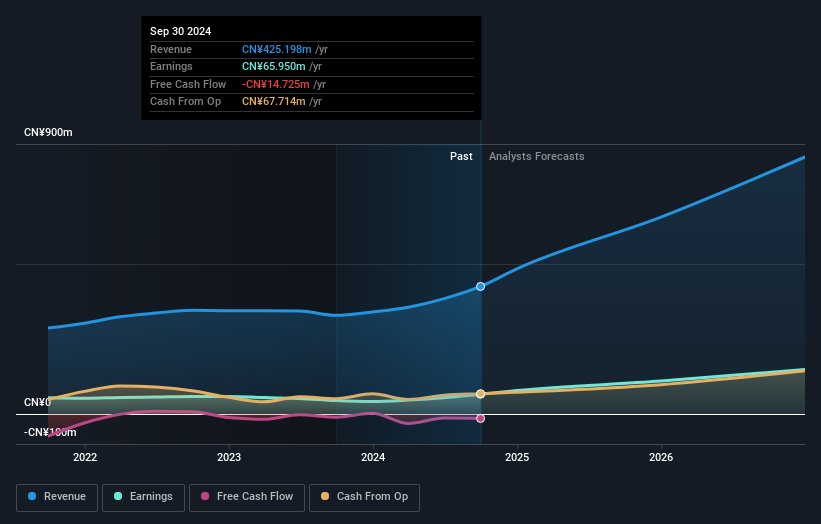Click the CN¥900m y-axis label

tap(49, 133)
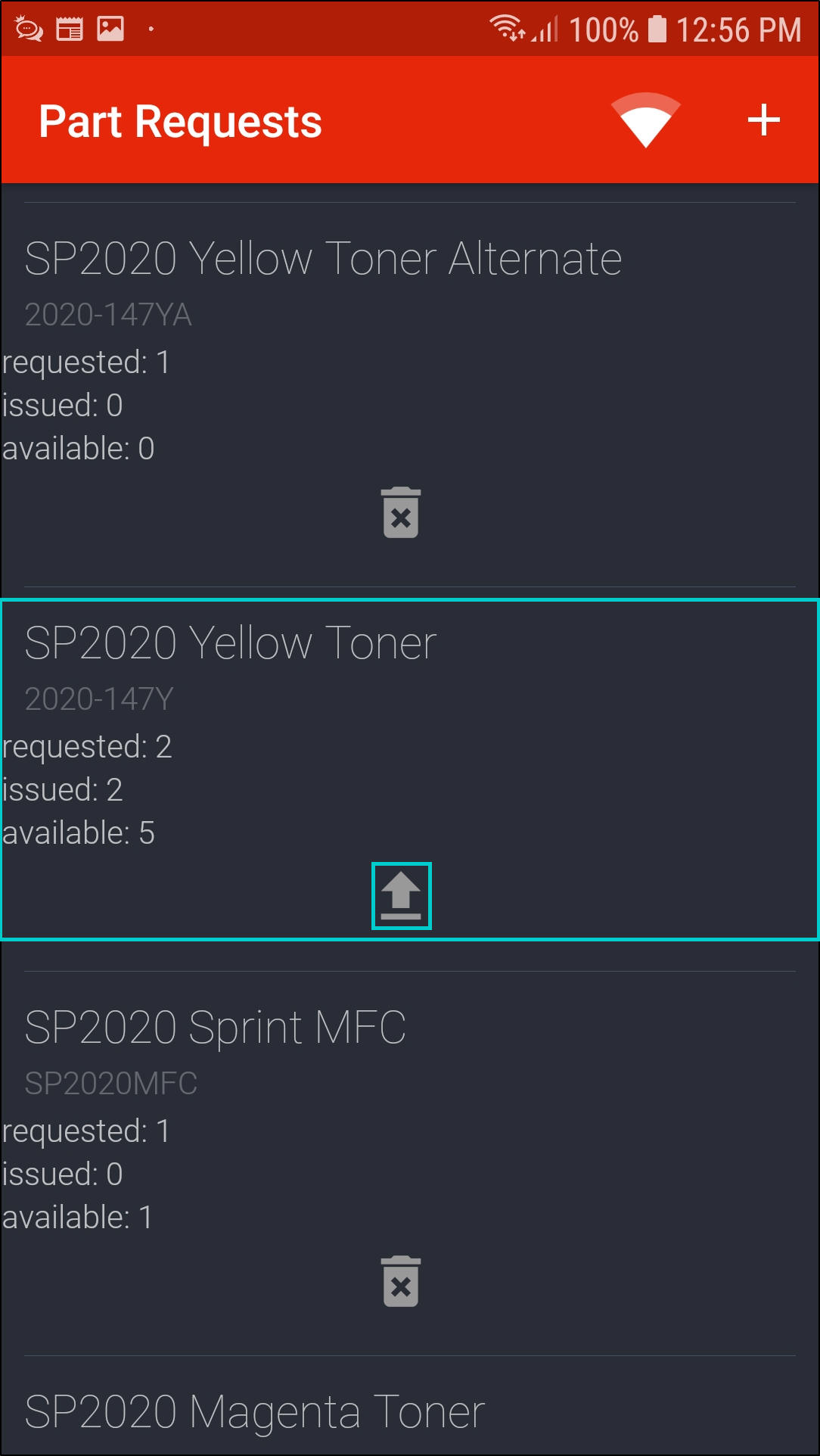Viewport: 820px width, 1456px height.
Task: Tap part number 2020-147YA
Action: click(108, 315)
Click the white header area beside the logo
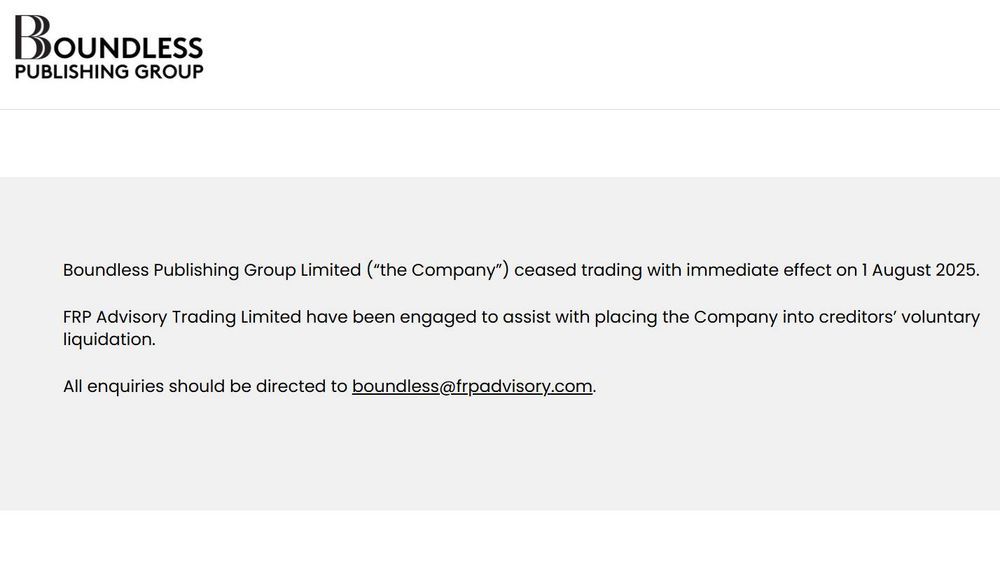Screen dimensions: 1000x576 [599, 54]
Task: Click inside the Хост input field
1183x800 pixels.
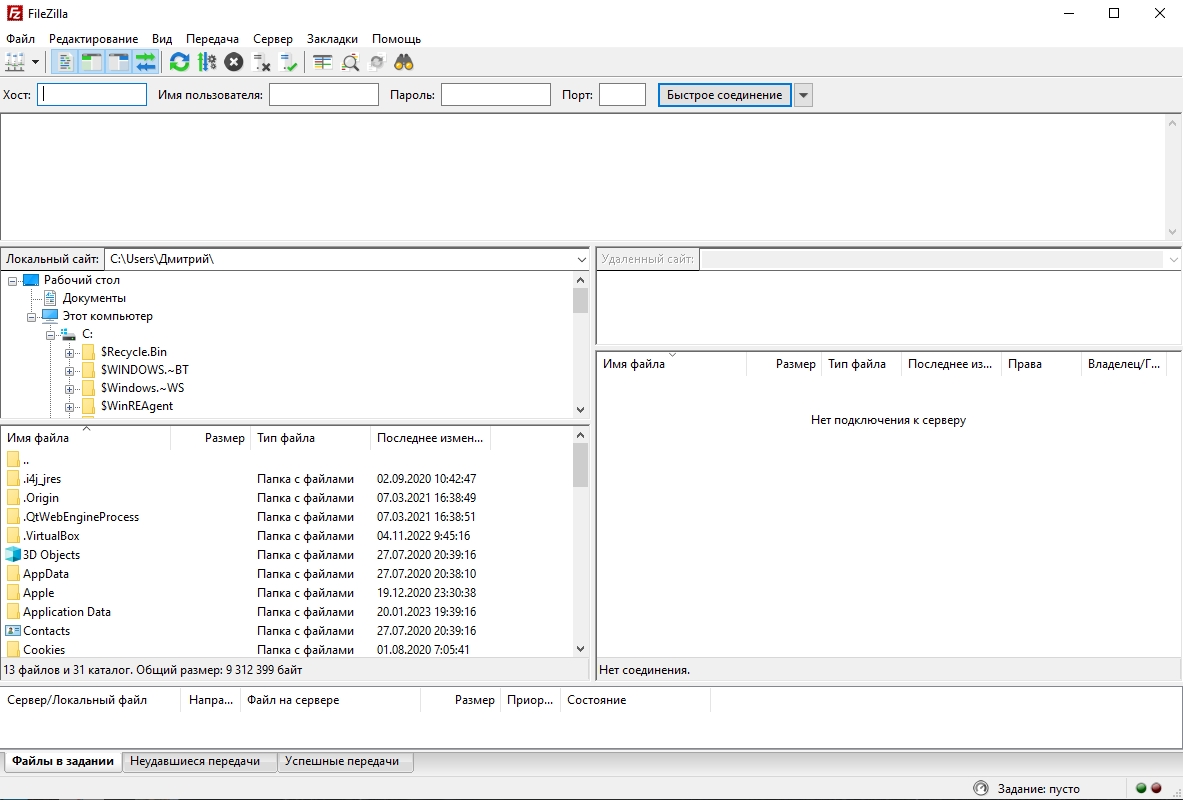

------------------------------

Written request: Please copy the material above word for word, leaving out the pictures.

Exercise answer:
Click the CN¥900m y-axis label

tap(49, 133)
Viewport: 820px width, 1456px height.
Task: Tap part number 2020-147YA
Action: click(108, 315)
Click the white header area beside the logo
Screen dimensions: 1000x576 [599, 54]
Task: Click inside the Хост input field
1183x800 pixels.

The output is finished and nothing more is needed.